Alerting genetic relatives to a risk of serious inherited disease without a patient’s consent


Every health care practitioner must respect confidentiality. Patients reasonably expect that private information offered or identified during an episode of care will not be divulged without their consent. The fundamental importance of confidentiality finds formal expression in the National Privacy Principles. Practitioners in the private sector must comply with the National Privacy Principles, which are embodied in the Privacy Act 1988 (Cwlth).1 Public sector employees are obliged to comply with the relevant legislation in each jurisdiction.

Knowledge of a history of disease in relatives can be crucial for making a diagnosis in a patient. Similarly, medical care of relatives may be affected by the patient’s diagnosis. For example, a family history of colorectal cancer may assist in identifying the cause of a patient’s abdominal pain, and the diagnosis of colorectal cancer in the patient would then place his or her close relatives at increased risk of the same condition.

In general, a practitioner is not obliged to inform relatives about the diagnosis of a familial disorder. There are some situations in which a practitioner may be required to advise a third party about a patient’s non-genetic diagnosis because of an immediate threat to the safety of others, as is the case with certain infections such as hepatitis A.2 These legally sanctioned breaches of confidentiality do not apply to the risk of a relative developing a familial disorder at some unspecified time in the future. Nonetheless, a practitioner cannot ignore the medical implications of a familial diagnosis for the patient’s relatives, and must inform the patient (or the patient’s authorised representative) of these implications and recommend that they seek medical advice in their own right.3

It is unusual for a patient to refuse to share such information with relatives,4 but such situations do arise and present the practitioner with a challenging dilemma.5 On the one hand, the patient has a right to make an autonomous decision about the use of personal information. On the other hand, this information has a direct bearing on the future health of relatives who may welcome the opportunity to make strategic decisions regarding their health. Whose rights should prevail?

Before 2006, the privacy legislation in Australia was unequivocal: in the absence of an immediate threat to the health or wellbeing of a third party, the patient’s right to privacy prevailed and relatives could not be informed without the patient’s consent. This situation has since changed. In response to a recommendation from the Australian Law Reform Commission,6 the federal government amended the Privacy Act in 2006 to make specific provision for this situation.7 The Privacy Legislation Amendment Act 2006 (Cwlth) allows for the disclosure and use of information without consent, provided that such disclosure is

necessary to lessen or prevent a serious threat to the life, health or safety (whether or not the threat is imminent) of an individual who is a genetic relative of the individual to whom the genetic information relates …

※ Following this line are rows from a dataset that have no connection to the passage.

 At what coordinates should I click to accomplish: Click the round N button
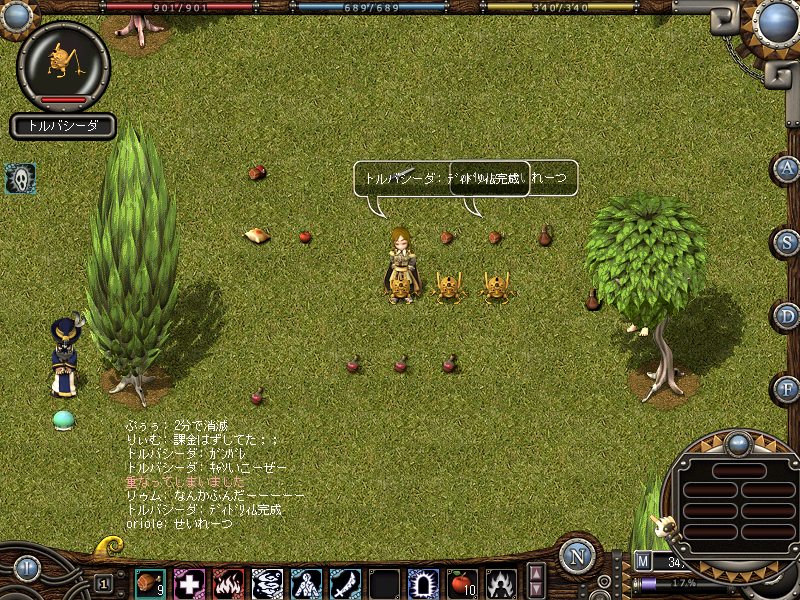pyautogui.click(x=577, y=556)
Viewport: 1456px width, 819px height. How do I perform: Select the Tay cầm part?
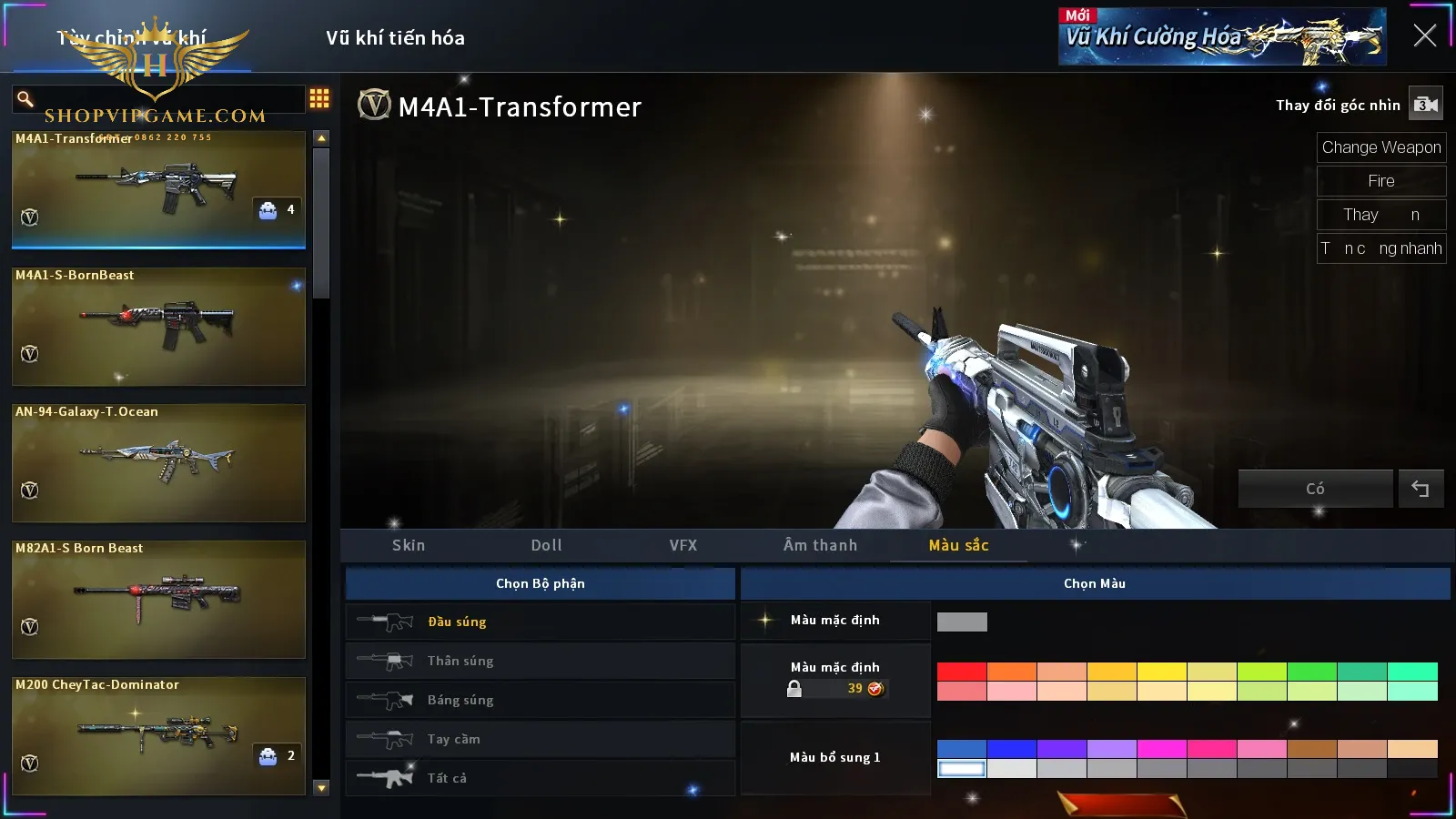pos(540,739)
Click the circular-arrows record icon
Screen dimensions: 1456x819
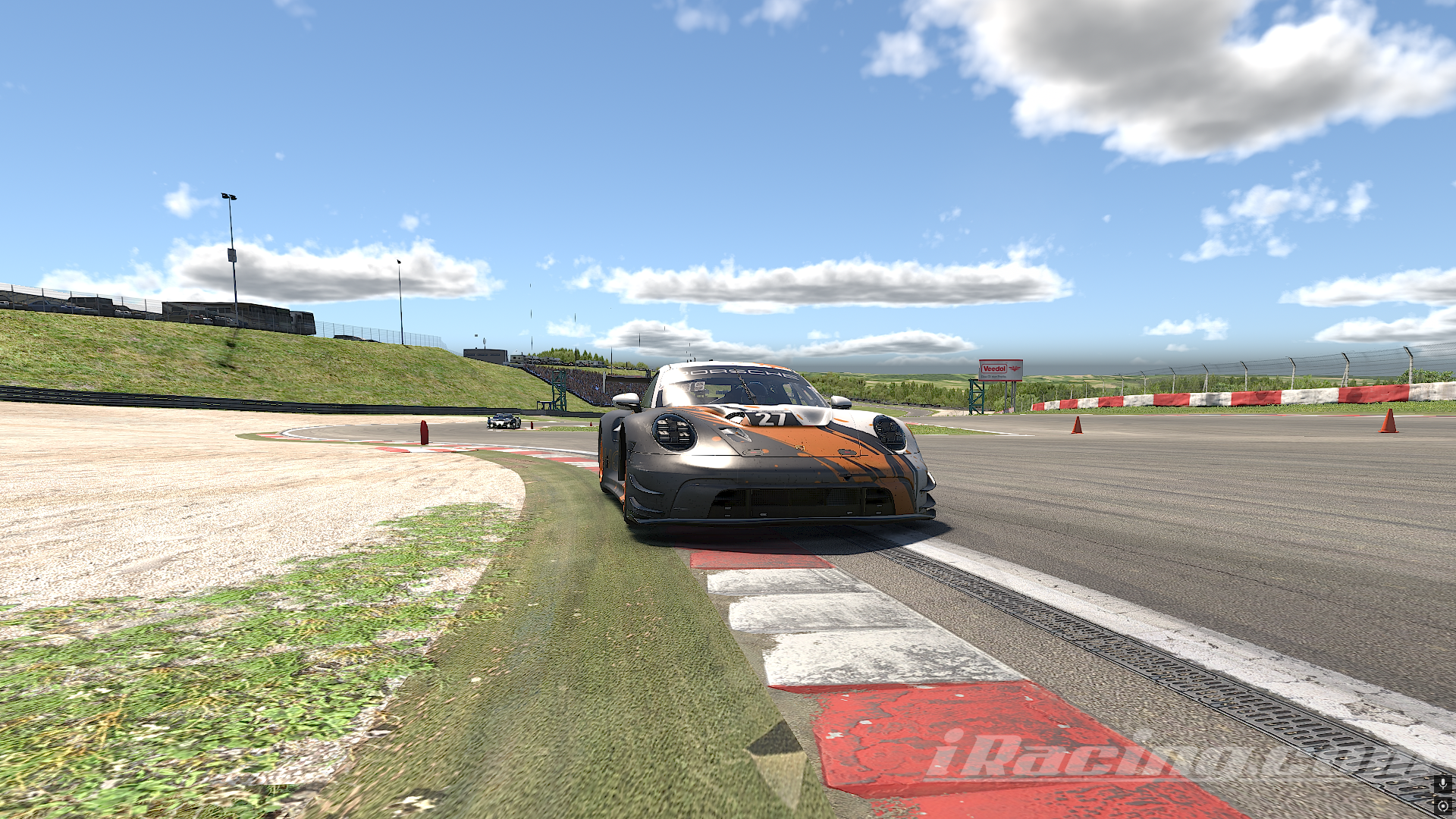coord(1443,806)
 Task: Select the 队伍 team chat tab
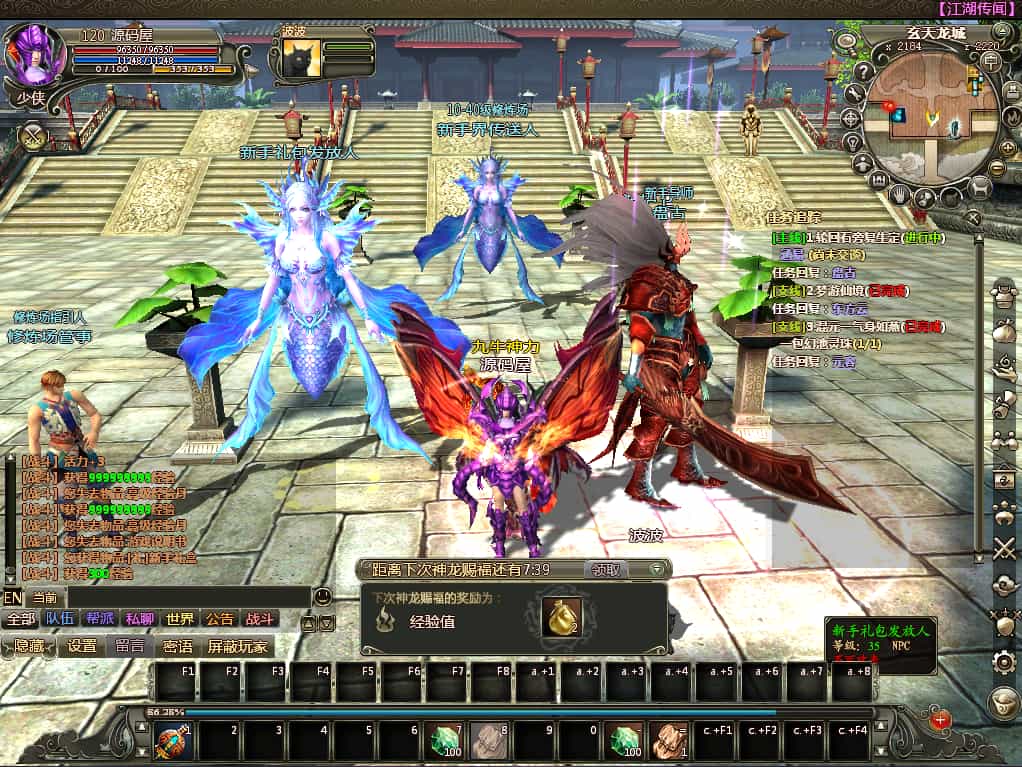click(59, 619)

The significant provision is that the threat need not be imminent and may occur at an unspecified time in the future.

There are some important features of this amendment that must be borne in mind. First, the amendment applies only in the setting of managing a familial disorder in a health care setting. A medical practitioner must authorise disclosure, and there must be consultation with appropriate colleagues.

Second, the amendment does not require the practitioner to notify relatives about a familial disorder. The amendment provides a potential legal mechanism for doing so but does not create an obligation.

Third, the amendment only applies to the disclosure and use of genetic information that is necessary to lessen the risk of a familial disorder for a genetic relative. There is no provision to release other information about the patient (including the patient’s identity), or to release information to a non-genetic relative (other than the authorised representative of a genetic relative).

Finally, the Privacy Act currently applies only to practitioners in the private sector. The amendment does not apply to health care practitioners in the public sector. It is anticipated that similar provisions and processes will be developed in the local legislation of the states and territories, which would apply to practitioners in the public sector.

The potential to disclose a patient’s confidential information to a relative against the patient’s wishes represents a major departure from longstanding views on confidentiality in health care. It is appropriate that such an action be taken rarely and with great circumspection. Furthermore, the process for disclosure must recognise that many relatives do not use the genetic information provided to them.8

The National Health and Medical Research Council (NHMRC) has developed guidelines for practitioners who might use this amendment;1 the principles that form the heart of the document are summarised in the Box. Readers should refer to the full guidelines for details, and to a more general NHMRC discussion paper on genetic testing in health care.9

It is important to note that the guidelines1 are not simply recommendations regarding best practice — they are the formal mechanism for implementation of this federal legislation, and practitioners who wish to use the provisions of the Privacy Legislation Amendment Act must comply with the guidelines and requirements of the Privacy Commissioner.10

There is another important sense in which the guidelines do not reflect “best practice”. With careful and considerate communication, especially before embarking on genetic tests that might diagnose a familial disorder, it is usually possible to resolve issues of concern that a patient may have about sharing this personal, confronting, and potentially useful information with relatives. Best practice is represented by striving to avoid the need to use the provisions of this amendment. With a combination of professionalism and patience, most apparent conflicts can be resolved without recourse to disclosing private information without consent.